Après avoir soutenu les investissements publics pendant quarante ans, le Fonds africain de garantie et de coopération économique (Fagace) change son fusil d’épaule et propose désormais de garantir les emprunts des PME. Sa directrice générale, Fanta Coulibaly, revient pour Jeune Afrique sur ce changement de cap.
Après avoir œuvré quinze années dans le secteur bancaire ivoirien, Fanta Coulibaly a été nommée conseillère spéciale de Kaba Nialé, alors ministre ivoirienne de l’Économie et des Finances, puis est restée un temps conseillère de son successeur, Adama Koné. Depuis janvier 2017, elle est à la tête du Fonds africain de garantie et de coopération économique (Fagace). Créé il y a quarante ans et basé à Cotonou, au Bénin, celui-ci rassemble quatorze États africains et table sur une nouvelle approche.
Jeune Afrique : Quelle est la nouvelle stratégie du Fagace ?
Fanta Coulibaly : Le Fagace est né de la volonté de quatorze États : les huit États de l’UEMOA, auxquels s’ajoutent la République du Congo, la Centrafrique, le Cameroun, le Rwanda, le Tchad et la Mauritanie.
Pendant quarante ans, ce fonds s’est concentré sur le financement des investissements publics, même s’il avait commencé à s’ouvrir au privé depuis une dizaine d’années. Aujourd’hui, nous sommes dans une version 2.0 du Fagace : en mars, le conseil des gouverneurs, qui réunit les quatorze ministres des Finances, a choisi de se tourner vers les PME.
Pourquoi cette réorientation ?
Le constat est vite fait : dans la quasi-totalité des pays membres du fonds, 80 % du secteur privé est porté par des PME. Or, celles-ci n’ont pas accès aux financements bancaires classiques pour des raisons diverses, notamment à cause de leur manque de maturité.
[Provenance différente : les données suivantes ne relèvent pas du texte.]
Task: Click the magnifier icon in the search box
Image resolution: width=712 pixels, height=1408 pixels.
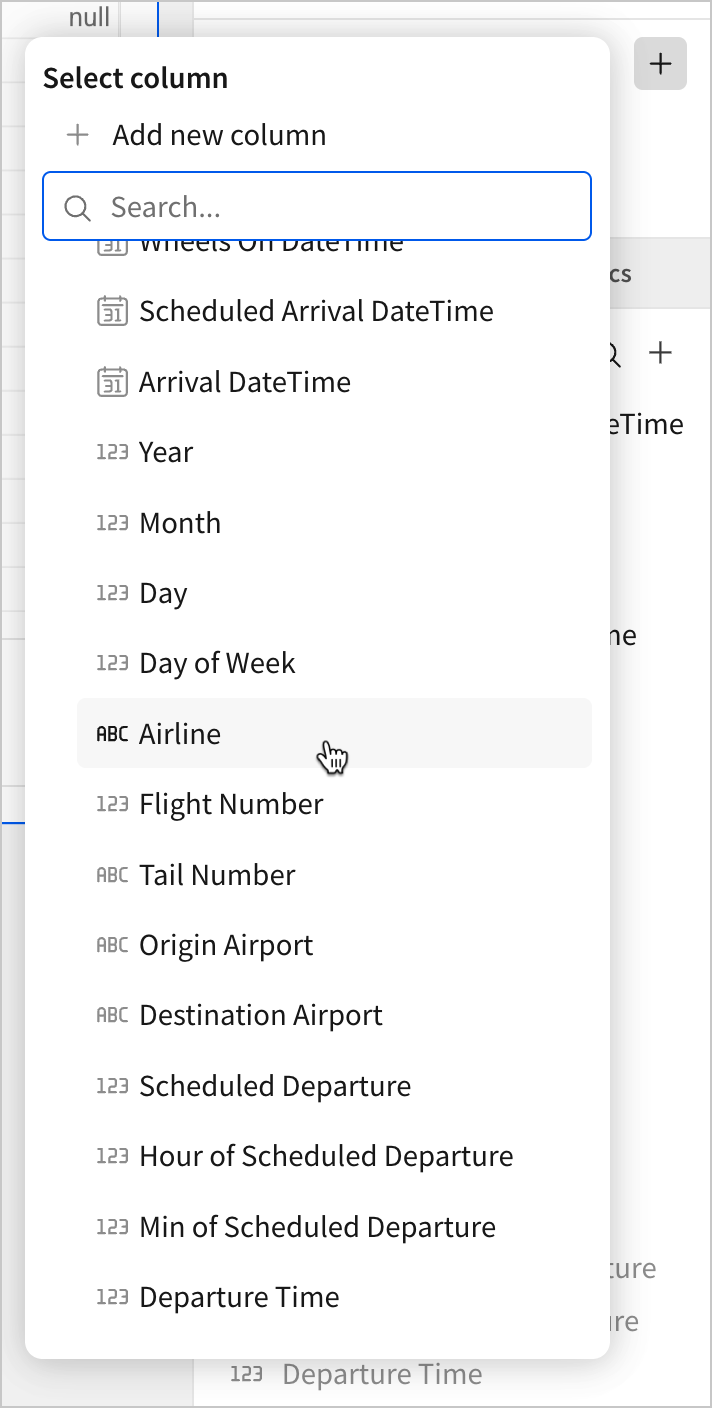Action: [77, 208]
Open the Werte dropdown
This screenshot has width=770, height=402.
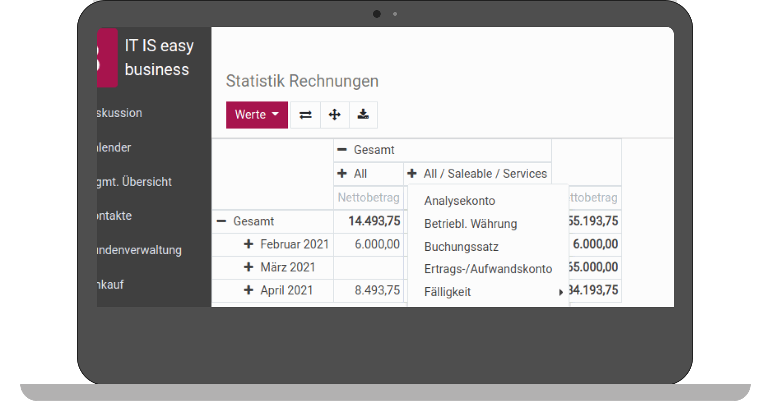pyautogui.click(x=257, y=115)
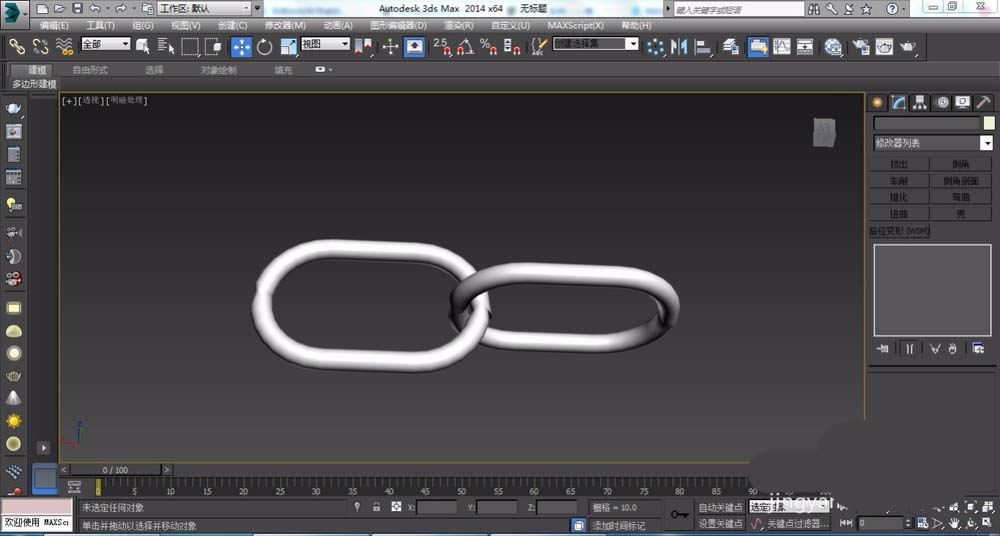Toggle the selection lock padlock
The width and height of the screenshot is (1000, 536).
click(376, 507)
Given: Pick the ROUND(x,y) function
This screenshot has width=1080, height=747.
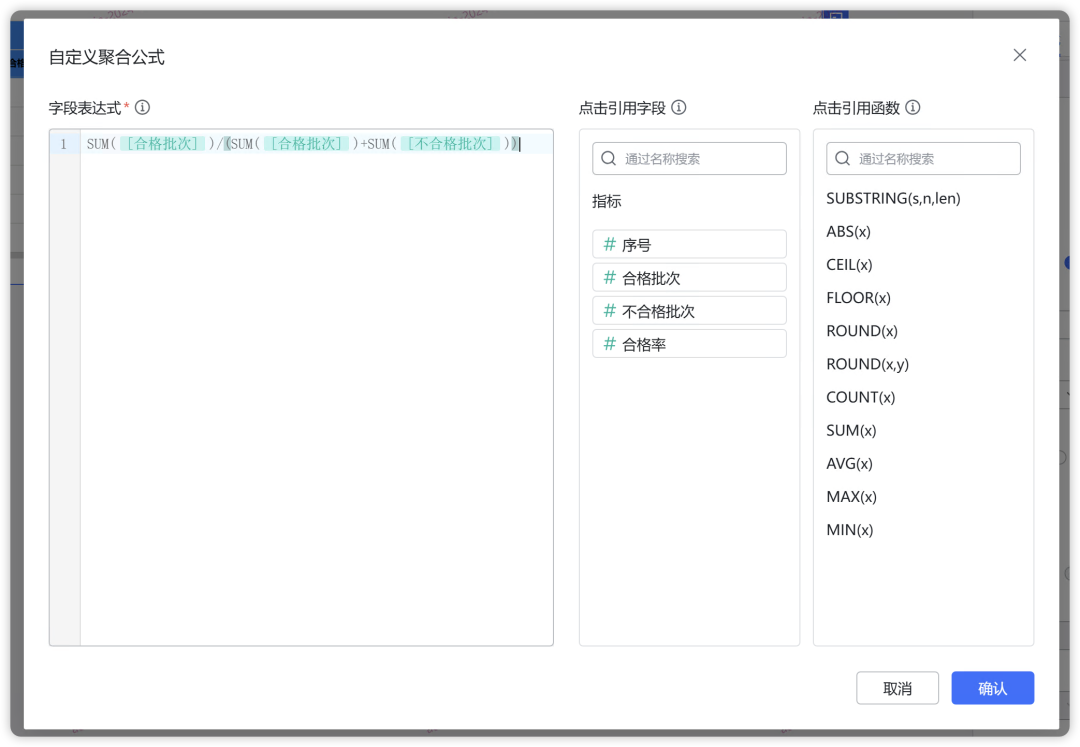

On parle d’industrialisation de l’Afrique, mais ce n’est possible que quand il y a de petites unités qui se créent et, pour cela, il faut des ressources et des financements.
Nous prévoyons de soutenir 150 projets durant les trois prochaines années
En garantissant les emprunts des PME à hauteur de 50 %, le fonds vient en renfort des banques. Ces dernières peuvent ainsi financer un plus grand portefeuille de PME et proposer de meilleurs taux à ces dernières. On attend aussi un impact de nos activités en termes d’emplois et de création de richesse, via la collecte des impôts. Tout le monde est gagnant dans la boucle.
Nous prévoyons de soutenir 150 projets durant les trois prochaines années, pour un encours de garantie d’environ 20 milliards de francs CFA (30,5 millions d’euros).
Quels montants sont en jeu ?
Le ticket maximum tourne aujourd’hui autour de 500 millions de francs CFA, le moyen s’établit à 150 millions de F CFA et le ticket minimum à 50 millions de F CFA. Cela dépend du secteur, car il y en a qui absorbent plus de ressources que d’autres. Les modalités d’accès d’une PME au financement approprié, ainsi que le taux qui va avec, sont définis en concertation avec les banques, et pas directement avec le promoteur ou la PME.
Avec les banques, nous souhaitons un partenariat assez fort avec beaucoup de transparence, pour bien apprécier le risque que l’on prend. L’idée, c’est que la banque soit convaincue de l’intérêt qu’elle a à accompagner la PME, le Fagace venant juste en appoint pour assumer une part du risque.
Les banques ne peuvent pas assurer avec leurs seuls fonds propres les besoins de l’économie
Cette approche est-elle en train de se généraliser ?
Pas vraiment, mais c’est ce qui doit être fait. Les banques ne peuvent pas assurer avec leurs seuls fonds propres les besoins de l’économie, qui sont énormes. Il faut donc trouver des mécanismes qui permettent de partager les risques, et que des institutions comme la nôtre prennent une part active dans ce qui est en train de se construire.
La PME joue un rôle politique car elle permet de stabiliser un pays : quand vous avez une entreprise, que vous y avez investi vos ressources et vos économies, vous n’avez pas intérêt à ce que tout cela soit balayé d’un revers de la main. Cette approche permet en outre de créer des emplois. On l’a vu à travers les success-stories de Condicaf, le transformateur ivoirien de cacao, ou du fabricant camerounais de cosmétiques Biopharma.
Intervenez-vous hors de la zone définie par vos États membres ?
Les statuts prévoient qu’un tiers du capital puisse être ouvert à des pays non membres, même si ce n’est pas encore effectif.